Incapace di rassegnarsi, Gilgamesh decide di mettersi in viaggio per raggiungere gli estremi confini del mondo e chiedere aiuto all'unico uomo immortale: Utnapishtim, il Noè mesopotamico, che aveva salvato nell'arca le specie viventi e l'uomo dal diluvio universale (il mito fu ripreso nella Bibbia) e, per questa ragione, aveva ottenuto la vita perpetua. Ma, richiesto di restare sveglio per una settimana, l'eroe fallisce la prova. Utnapishtim, impietosito, gli indica come consolazione dove trovare la pianta della giovinezza. Purtroppo, però, sulla via del ritorno, per una banale distrazione, la pianta viene mangiata da un serpente, che subito ringiovanisce cambiando pelle.

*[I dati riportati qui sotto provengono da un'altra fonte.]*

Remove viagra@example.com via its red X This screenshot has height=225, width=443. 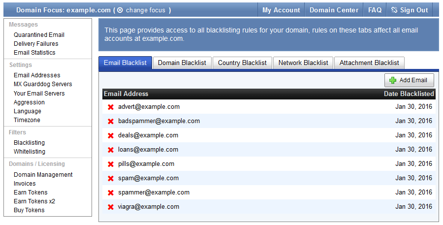[x=111, y=207]
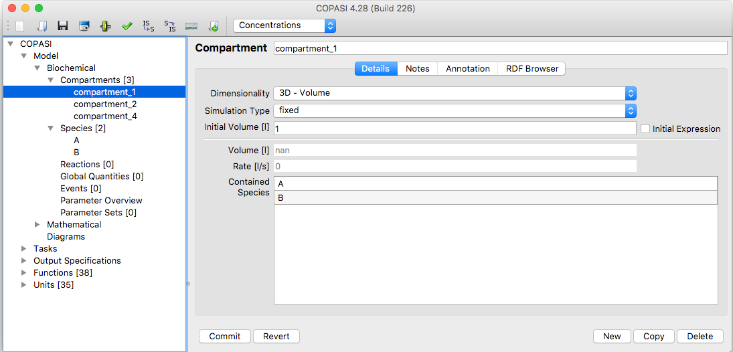The height and width of the screenshot is (352, 733).
Task: Save the model with the floppy disk icon
Action: pos(63,25)
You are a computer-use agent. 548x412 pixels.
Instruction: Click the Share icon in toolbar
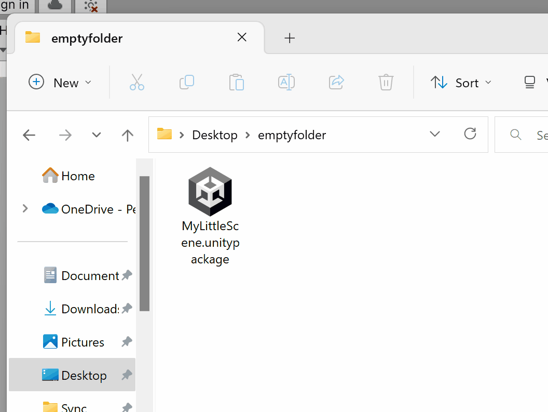[x=337, y=83]
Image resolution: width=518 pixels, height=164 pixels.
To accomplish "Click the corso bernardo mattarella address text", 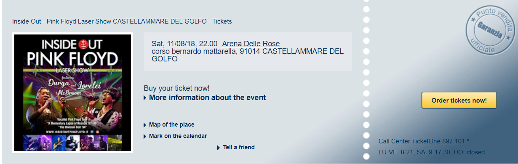I will coord(248,55).
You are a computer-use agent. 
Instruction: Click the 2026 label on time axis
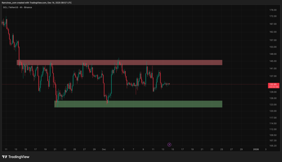point(256,149)
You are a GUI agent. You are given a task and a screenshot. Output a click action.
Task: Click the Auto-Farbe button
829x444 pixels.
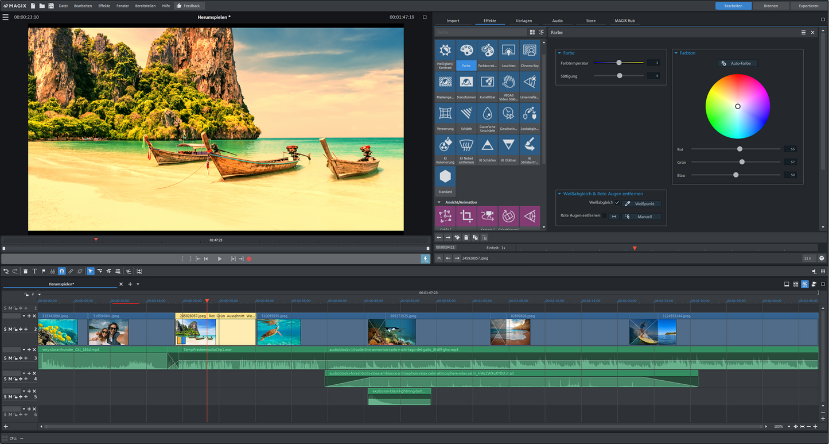coord(738,63)
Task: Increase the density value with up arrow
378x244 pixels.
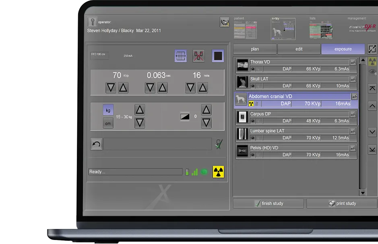Action: click(206, 110)
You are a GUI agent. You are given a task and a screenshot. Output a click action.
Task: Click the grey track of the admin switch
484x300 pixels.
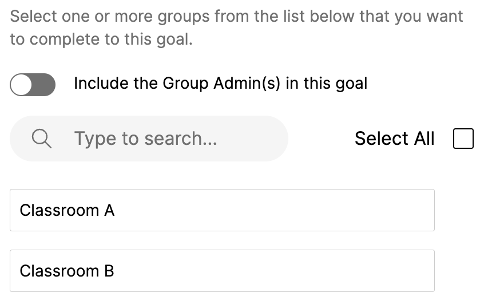click(45, 85)
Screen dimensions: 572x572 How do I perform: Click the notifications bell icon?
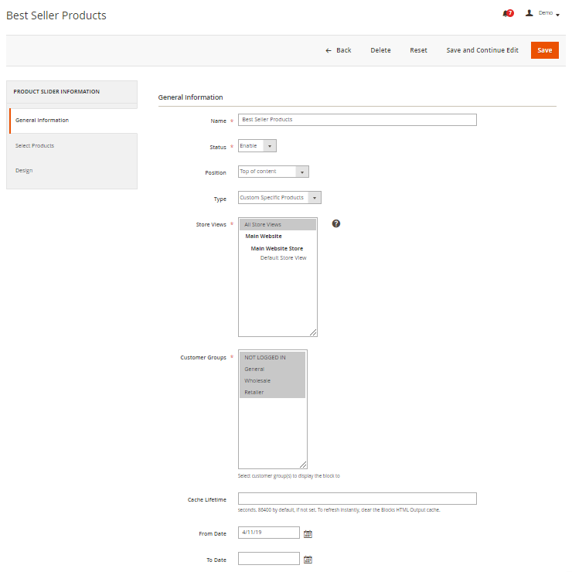tap(508, 13)
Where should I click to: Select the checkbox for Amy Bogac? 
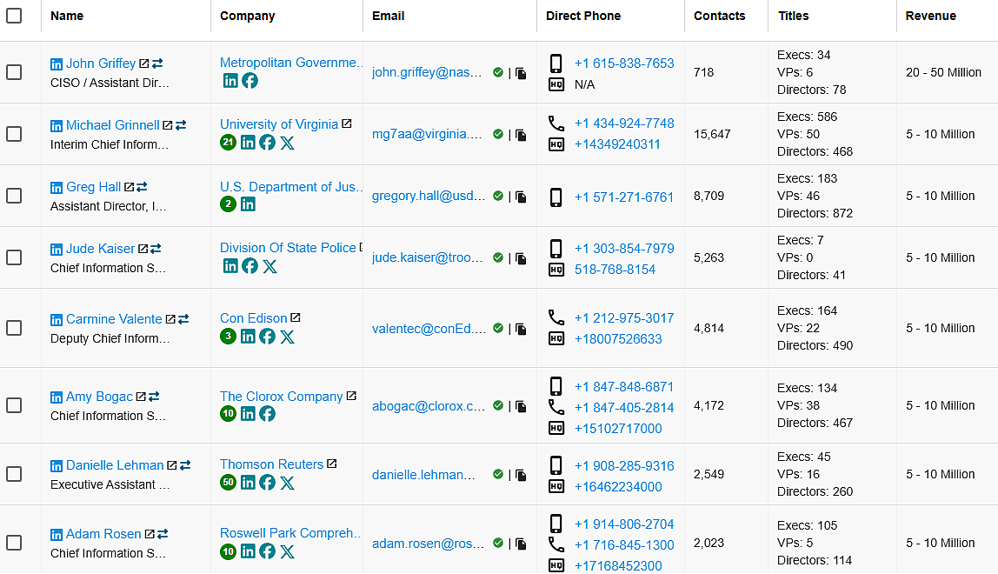coord(14,405)
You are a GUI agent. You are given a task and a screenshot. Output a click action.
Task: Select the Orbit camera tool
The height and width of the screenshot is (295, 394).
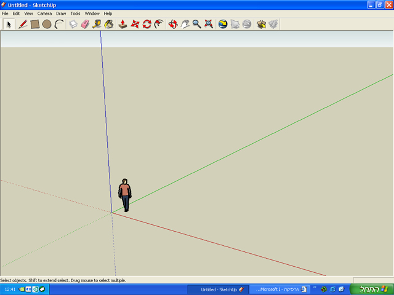tap(172, 25)
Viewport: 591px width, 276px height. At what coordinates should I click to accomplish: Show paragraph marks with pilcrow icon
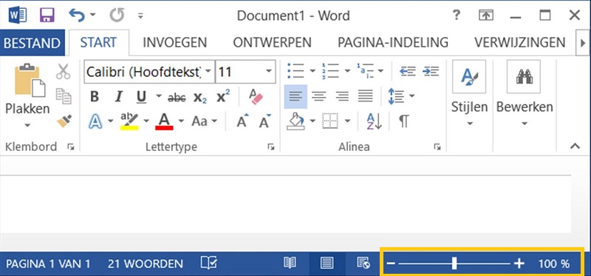point(403,121)
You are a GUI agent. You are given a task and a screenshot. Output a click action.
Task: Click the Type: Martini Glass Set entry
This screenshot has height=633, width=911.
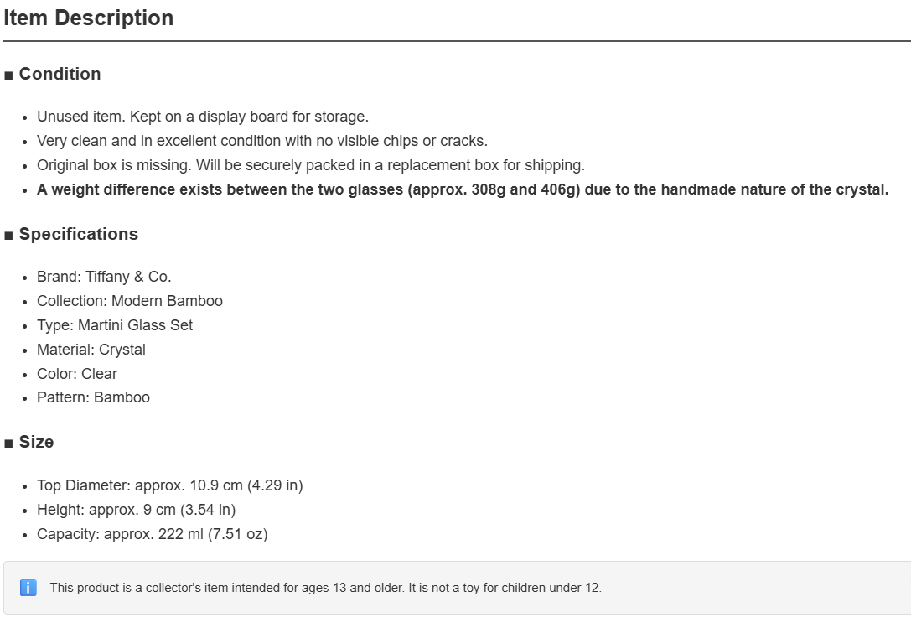[x=115, y=325]

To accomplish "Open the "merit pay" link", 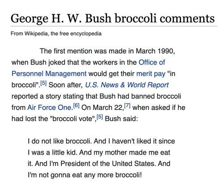I will (x=151, y=74).
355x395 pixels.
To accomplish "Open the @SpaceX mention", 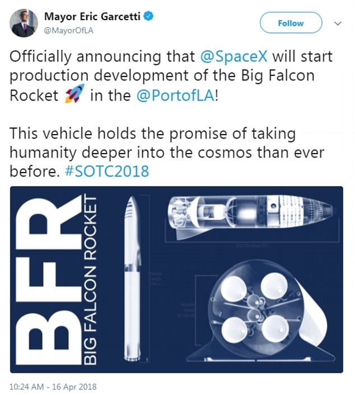I will point(233,56).
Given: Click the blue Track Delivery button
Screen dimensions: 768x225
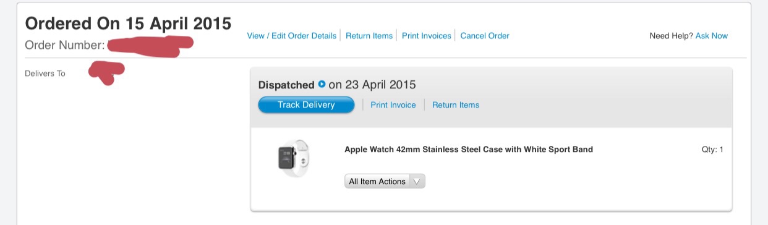Looking at the screenshot, I should [x=306, y=105].
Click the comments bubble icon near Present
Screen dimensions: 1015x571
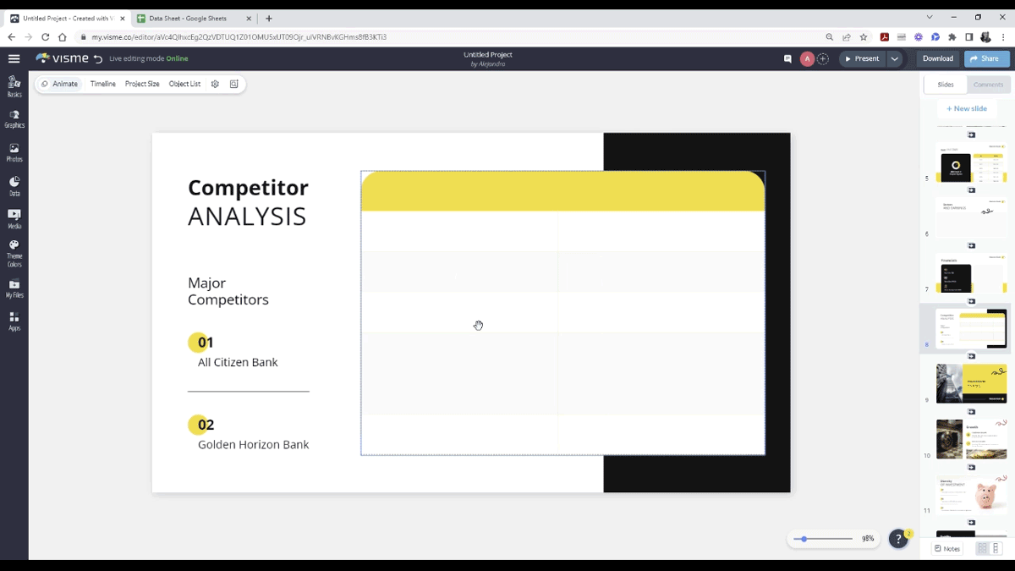(x=788, y=59)
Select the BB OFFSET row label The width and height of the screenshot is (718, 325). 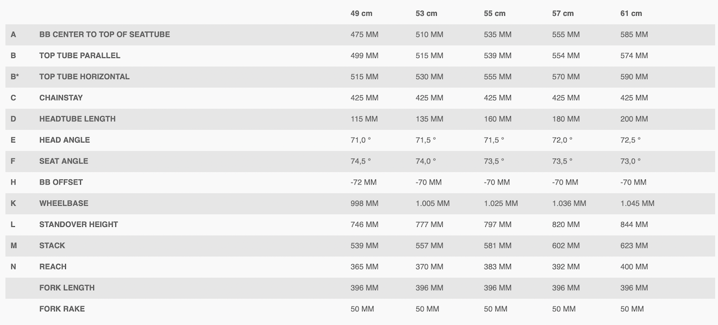tap(61, 182)
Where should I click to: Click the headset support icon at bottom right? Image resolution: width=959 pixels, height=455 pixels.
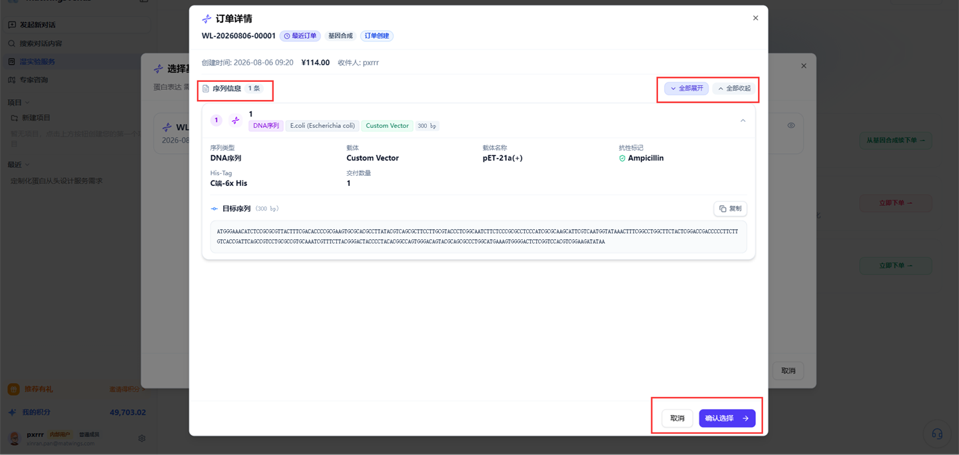click(x=937, y=434)
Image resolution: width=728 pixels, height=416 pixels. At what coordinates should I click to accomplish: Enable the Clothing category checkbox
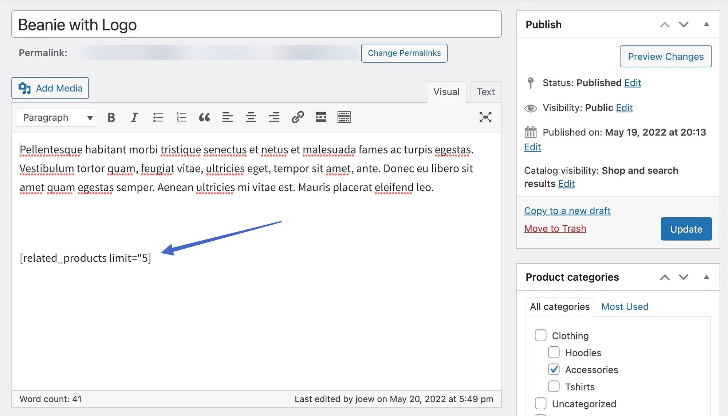(x=540, y=335)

Nella saga di Gilgamesh, quindi, l'eroe fallisce nella sua ricerca sia dell'immortalità sia della giovinezza, ma la sua figura ispirerà quella dell'eroe greco Ulisse e perfino il pellegrinaggio della Divina Commedia di Dante.
Degli altri poemi sumerici esclusi dalla trama unificata del poema babilonese, Gilgamesh e Agga narra l'apparire sulle mura di Uruk dell'eroe, circonfuso di splendore, per volgere in fuga gli assedianti del re Agga (l'episodio richiama quello di Achille, che mette in fuga i Troiani con il suo urlo dopo la morte di Patroclo, nell'Iliade); La morte di Gilgamesh è molto frammentario, mentre Gilgamesh e l'oltretomba descrive il mondo dei defunti, in cui l'incauto Enkidu è rimasto prigioniero: anche questo episodio richiama la discesa di Ulisse nell'Ade.